(Beginning of Records provided)

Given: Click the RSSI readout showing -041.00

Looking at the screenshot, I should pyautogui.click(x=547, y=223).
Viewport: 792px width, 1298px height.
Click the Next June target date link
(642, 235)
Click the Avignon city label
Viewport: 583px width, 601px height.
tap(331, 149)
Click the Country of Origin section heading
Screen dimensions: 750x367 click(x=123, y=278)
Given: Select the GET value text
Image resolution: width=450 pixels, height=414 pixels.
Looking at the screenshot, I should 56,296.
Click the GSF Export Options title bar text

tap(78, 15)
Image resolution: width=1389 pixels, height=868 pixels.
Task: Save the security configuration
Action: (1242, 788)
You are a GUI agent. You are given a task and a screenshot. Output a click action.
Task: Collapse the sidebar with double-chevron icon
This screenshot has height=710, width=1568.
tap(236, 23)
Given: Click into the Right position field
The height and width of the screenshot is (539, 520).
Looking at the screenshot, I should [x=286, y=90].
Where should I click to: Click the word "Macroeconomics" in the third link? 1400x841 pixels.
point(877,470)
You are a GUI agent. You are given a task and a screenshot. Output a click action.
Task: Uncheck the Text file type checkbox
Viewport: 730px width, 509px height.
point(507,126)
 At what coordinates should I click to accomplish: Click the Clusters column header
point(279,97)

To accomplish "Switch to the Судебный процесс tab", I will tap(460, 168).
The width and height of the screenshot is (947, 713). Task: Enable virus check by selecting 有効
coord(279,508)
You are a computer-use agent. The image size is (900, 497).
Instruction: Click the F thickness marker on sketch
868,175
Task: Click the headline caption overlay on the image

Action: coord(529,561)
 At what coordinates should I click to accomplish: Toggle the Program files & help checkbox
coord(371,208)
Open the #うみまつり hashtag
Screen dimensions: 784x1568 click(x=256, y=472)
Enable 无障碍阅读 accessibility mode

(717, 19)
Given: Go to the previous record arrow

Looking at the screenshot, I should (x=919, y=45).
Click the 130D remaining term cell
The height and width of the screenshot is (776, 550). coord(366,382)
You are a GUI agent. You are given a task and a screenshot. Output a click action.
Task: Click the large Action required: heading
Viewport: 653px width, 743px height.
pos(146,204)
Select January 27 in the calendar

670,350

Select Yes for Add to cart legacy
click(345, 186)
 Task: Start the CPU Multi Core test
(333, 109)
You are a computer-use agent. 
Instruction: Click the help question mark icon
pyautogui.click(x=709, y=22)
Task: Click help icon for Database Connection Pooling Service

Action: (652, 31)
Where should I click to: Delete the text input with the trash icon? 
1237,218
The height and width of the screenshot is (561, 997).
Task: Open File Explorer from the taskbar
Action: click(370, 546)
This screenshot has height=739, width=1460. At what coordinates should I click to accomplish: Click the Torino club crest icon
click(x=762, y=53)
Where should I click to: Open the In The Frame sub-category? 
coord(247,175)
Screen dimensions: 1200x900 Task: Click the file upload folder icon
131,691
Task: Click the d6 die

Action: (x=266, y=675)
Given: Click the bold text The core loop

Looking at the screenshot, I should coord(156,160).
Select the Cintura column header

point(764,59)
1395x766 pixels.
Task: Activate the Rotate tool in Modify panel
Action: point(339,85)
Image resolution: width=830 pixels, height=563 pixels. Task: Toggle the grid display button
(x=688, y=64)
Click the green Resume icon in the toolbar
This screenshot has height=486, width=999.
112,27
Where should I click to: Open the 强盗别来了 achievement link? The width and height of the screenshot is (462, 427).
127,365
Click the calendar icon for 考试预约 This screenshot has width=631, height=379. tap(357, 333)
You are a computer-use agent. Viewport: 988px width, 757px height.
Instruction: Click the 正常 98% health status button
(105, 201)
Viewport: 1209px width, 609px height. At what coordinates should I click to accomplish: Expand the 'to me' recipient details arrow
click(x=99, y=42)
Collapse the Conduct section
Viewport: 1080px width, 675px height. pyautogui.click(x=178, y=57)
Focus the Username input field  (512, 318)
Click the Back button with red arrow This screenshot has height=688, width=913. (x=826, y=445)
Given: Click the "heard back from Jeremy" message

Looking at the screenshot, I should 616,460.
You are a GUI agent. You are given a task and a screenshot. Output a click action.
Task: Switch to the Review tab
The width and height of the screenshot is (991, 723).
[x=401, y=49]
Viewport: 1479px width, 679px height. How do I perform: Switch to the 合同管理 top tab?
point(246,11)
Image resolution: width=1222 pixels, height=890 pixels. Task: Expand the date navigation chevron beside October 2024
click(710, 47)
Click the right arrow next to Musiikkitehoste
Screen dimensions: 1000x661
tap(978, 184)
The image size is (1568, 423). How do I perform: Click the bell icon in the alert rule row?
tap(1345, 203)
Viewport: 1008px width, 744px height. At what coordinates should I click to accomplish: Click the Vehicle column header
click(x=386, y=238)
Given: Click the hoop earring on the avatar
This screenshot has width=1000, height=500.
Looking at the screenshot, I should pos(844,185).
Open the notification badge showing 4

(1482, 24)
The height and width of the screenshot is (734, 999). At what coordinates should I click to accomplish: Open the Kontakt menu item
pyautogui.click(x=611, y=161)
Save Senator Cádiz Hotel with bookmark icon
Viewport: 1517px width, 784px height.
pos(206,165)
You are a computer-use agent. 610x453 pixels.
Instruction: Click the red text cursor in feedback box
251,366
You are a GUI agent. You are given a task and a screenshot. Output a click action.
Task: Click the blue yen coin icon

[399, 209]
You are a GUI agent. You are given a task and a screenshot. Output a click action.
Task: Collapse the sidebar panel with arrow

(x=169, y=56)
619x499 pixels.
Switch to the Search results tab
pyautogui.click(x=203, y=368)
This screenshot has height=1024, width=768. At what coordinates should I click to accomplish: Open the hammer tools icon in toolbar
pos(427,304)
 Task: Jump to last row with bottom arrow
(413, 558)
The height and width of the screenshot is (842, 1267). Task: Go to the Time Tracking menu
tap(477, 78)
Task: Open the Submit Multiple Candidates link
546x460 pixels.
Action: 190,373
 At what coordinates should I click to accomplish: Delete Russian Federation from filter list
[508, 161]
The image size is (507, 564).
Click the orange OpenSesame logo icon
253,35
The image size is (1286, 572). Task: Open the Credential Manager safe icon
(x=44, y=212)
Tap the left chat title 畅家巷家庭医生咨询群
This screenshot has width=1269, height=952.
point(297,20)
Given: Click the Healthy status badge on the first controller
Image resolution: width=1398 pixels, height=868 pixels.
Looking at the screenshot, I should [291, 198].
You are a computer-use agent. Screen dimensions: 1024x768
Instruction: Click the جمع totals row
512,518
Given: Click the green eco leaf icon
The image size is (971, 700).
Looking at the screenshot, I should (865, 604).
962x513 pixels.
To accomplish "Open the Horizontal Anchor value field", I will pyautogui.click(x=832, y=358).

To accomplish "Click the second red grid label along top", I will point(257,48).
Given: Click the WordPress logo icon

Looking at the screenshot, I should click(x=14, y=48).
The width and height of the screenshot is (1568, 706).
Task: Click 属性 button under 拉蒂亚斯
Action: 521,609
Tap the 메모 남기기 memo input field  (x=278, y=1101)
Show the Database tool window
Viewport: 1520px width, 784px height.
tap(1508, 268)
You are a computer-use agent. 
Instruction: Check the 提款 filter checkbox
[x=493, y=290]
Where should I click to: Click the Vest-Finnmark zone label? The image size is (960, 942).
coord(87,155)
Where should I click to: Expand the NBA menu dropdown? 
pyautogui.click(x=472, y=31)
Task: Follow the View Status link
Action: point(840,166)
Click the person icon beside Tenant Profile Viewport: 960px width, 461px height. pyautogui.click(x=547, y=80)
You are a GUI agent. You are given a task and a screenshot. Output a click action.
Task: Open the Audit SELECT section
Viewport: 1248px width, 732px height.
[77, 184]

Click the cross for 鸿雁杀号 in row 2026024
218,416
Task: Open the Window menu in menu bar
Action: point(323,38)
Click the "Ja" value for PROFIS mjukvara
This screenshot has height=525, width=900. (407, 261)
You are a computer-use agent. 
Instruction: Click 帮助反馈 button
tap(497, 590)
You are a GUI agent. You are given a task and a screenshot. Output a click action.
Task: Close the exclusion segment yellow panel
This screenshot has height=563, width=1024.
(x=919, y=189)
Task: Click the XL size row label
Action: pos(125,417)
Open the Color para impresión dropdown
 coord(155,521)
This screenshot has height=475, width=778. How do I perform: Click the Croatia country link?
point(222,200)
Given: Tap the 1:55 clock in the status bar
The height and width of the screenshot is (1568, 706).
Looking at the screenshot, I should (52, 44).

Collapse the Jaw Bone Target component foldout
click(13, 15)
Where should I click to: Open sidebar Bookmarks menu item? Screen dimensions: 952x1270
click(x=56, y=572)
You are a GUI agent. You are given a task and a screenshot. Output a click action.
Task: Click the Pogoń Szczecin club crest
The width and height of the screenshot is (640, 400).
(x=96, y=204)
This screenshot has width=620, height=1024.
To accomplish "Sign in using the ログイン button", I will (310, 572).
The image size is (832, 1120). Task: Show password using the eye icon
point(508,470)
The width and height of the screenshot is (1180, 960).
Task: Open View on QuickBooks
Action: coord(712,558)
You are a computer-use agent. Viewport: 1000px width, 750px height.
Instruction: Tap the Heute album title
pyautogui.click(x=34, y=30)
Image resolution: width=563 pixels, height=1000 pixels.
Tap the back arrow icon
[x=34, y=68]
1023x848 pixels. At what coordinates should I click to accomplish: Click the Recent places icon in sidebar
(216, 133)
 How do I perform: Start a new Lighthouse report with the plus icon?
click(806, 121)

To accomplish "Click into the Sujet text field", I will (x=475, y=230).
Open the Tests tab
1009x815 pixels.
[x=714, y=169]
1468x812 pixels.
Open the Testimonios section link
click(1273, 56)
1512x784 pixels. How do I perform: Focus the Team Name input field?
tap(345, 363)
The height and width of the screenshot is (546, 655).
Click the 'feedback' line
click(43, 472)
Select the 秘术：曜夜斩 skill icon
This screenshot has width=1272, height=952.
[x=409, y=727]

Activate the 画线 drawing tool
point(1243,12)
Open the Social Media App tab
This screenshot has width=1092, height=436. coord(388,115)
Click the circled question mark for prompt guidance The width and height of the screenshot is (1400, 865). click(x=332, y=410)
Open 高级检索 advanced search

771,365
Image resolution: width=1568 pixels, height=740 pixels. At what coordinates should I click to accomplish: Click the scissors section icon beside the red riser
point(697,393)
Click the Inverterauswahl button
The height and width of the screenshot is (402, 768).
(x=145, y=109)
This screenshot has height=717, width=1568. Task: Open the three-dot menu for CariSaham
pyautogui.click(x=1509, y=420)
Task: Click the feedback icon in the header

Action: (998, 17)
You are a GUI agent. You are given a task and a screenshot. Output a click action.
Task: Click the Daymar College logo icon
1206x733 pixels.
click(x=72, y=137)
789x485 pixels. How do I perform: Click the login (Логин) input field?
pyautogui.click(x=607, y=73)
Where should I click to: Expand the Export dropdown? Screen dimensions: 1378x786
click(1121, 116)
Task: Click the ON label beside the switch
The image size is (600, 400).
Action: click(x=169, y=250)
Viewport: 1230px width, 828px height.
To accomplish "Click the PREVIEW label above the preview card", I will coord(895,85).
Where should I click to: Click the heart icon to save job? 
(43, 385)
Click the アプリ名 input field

(End of Records provided)

_What is being asked_
All that should be written out is the stretch of lines above between the one holding "The height and width of the screenshot is (539, 520)." and the one holding "Task: Uncheck the Text file type checkbox", inclusive, exactly as given.

_Written reply_
The height and width of the screenshot is (539, 520).
Looking at the screenshot, I should [x=286, y=90].
Where should I click to: Click the word "Macroeconomics" in the third link? 1400x841 pixels.
point(877,470)
You are a GUI agent. You are given a task and a screenshot. Output a click action.
Task: Uncheck the Text file type checkbox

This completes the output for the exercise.